Günlerce aralıksız yağmur yağmıştı.
Sonra bir gün öğleye doğru şiddetini arttırdı.
Gökdere’nin kıyısında bulunan evimizin balkonundan Uludağ’dan kopup gelen suyun an be an yükselişini izliyorduk dehşetle.
Önce dere kenarlarındaki asırlık söğüt ağaçları devrilmeye başladı.
Sonra bahçemizin ön duvarı yıkıldı gümbürdeyerek.
Yağmur şiddetini gittikçe arttırıyordu.
Ardından selin önüne kattığı arabaların geçtiğini gördük şaşkınlıkla.
Devlet Su İşleri lojmanlarının Setbaşı’ndaki otoparkından geliyordu hepsi.
Tam 11 otomobil saymıştım o gün.
Ve inanın, o yağmur şiddetini çok değil, bir yarım saat kadar daha sürdürseydi Gökdere kıyısında bir tane bile ev kalmayacak, temellerinin sel tarafından oyulması sonucu hepsi yıkılıp gidecekti.
Bir doğa felaketinin ne denli yıkıcı, ne denli önüne geçilemez olduğunu işte o gün anladım.

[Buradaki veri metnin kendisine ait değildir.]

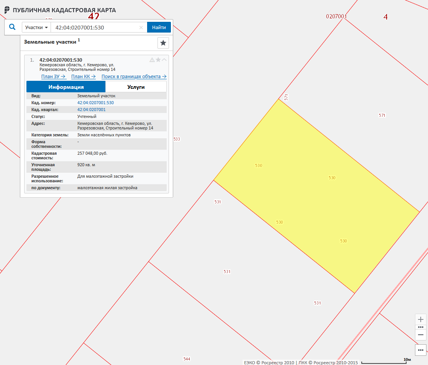Switch to the Услуги tab
Screen dimensions: 428x365
click(x=136, y=87)
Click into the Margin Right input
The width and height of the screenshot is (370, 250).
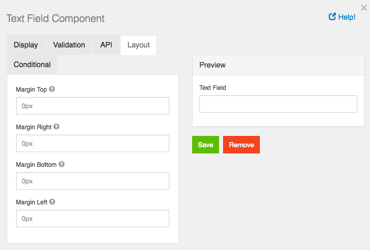(x=93, y=144)
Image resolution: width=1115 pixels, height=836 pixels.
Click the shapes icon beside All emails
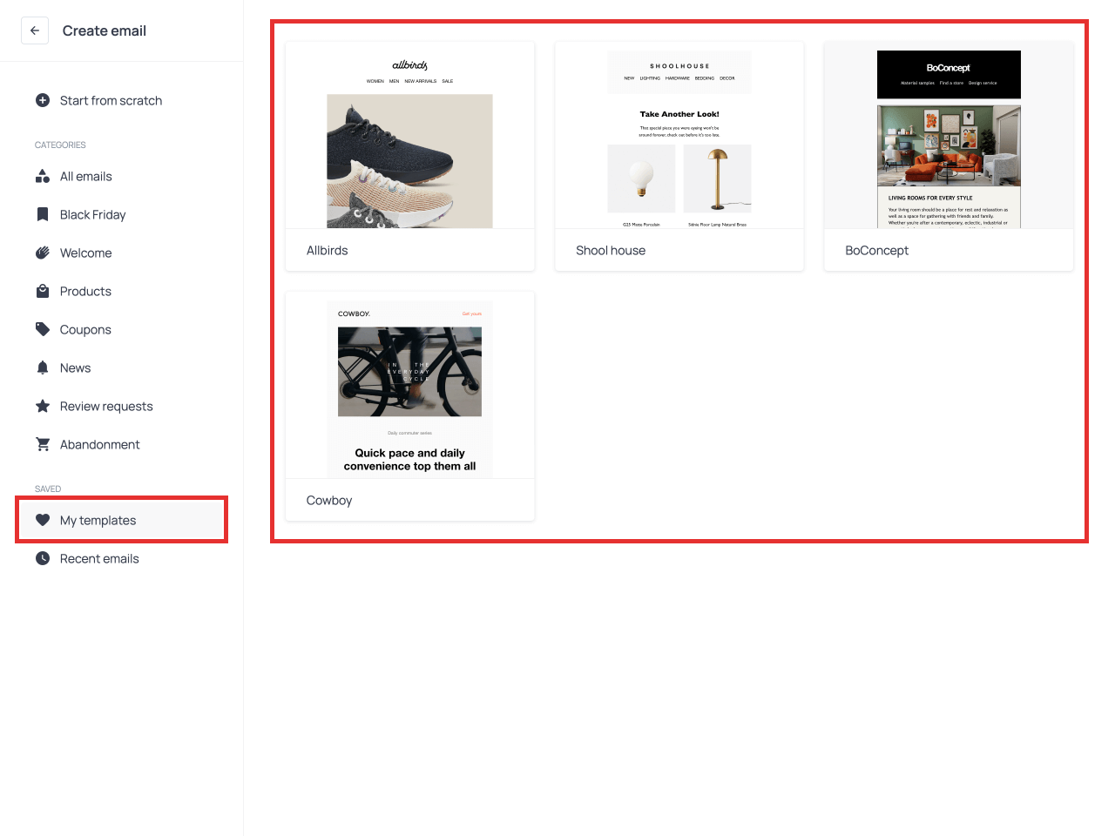(43, 177)
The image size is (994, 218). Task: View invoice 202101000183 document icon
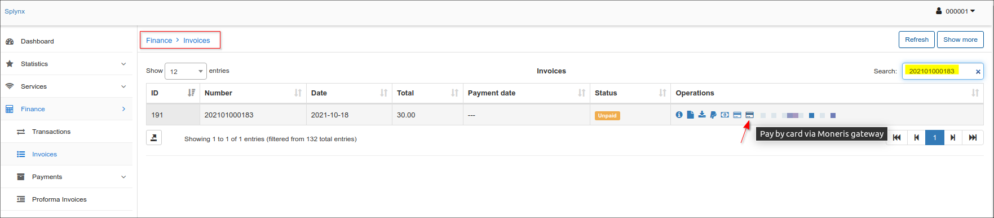click(x=690, y=115)
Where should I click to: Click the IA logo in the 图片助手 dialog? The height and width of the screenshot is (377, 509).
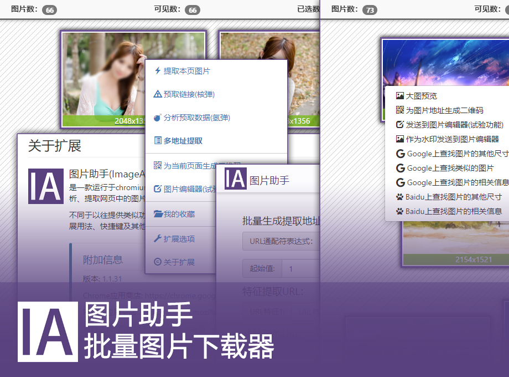[x=234, y=179]
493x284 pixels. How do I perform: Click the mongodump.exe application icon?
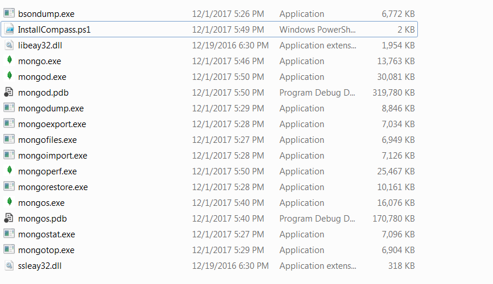(x=9, y=108)
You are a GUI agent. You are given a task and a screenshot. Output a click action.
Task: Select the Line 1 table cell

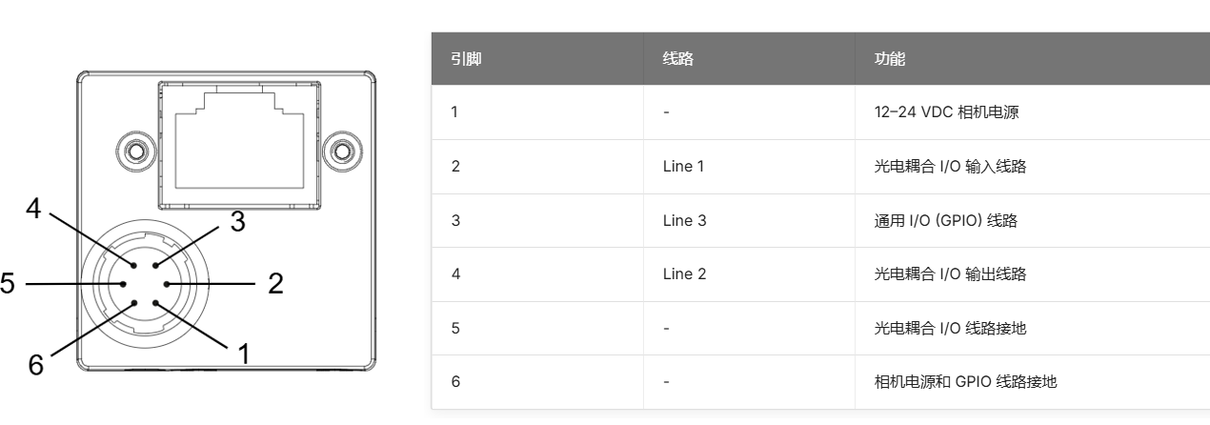point(749,167)
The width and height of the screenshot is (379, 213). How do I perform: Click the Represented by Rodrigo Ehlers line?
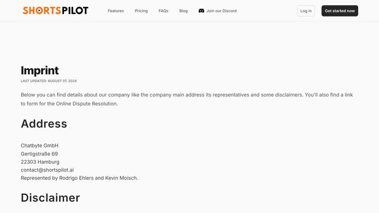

Ve Bursa’da dağdan gelen pek çok derenin üstü bugün kapatılmış durumda.
Umarım günü geldiğinde yine intikamını almaz doğa.
Gökmenzade Hacı Çelebi “İşaretnüma” isimli çalışmasıyla deprem konusunda ilk bilimsel verileri sunan biri olarak tanınır tarihimizde.
Sözünü ettiğim eserinde de 1855 Bursa depremini anlatır.
Hacı Çelebi, "İşaretnüma" kroniğinde 1820-1859 döneminde memleketi Bursa'dan hissedilen bütün depremleri günü, saati, şiddeti ve sebep oldukları tahribatıyla birlikte titizlikle kaydetmiştir.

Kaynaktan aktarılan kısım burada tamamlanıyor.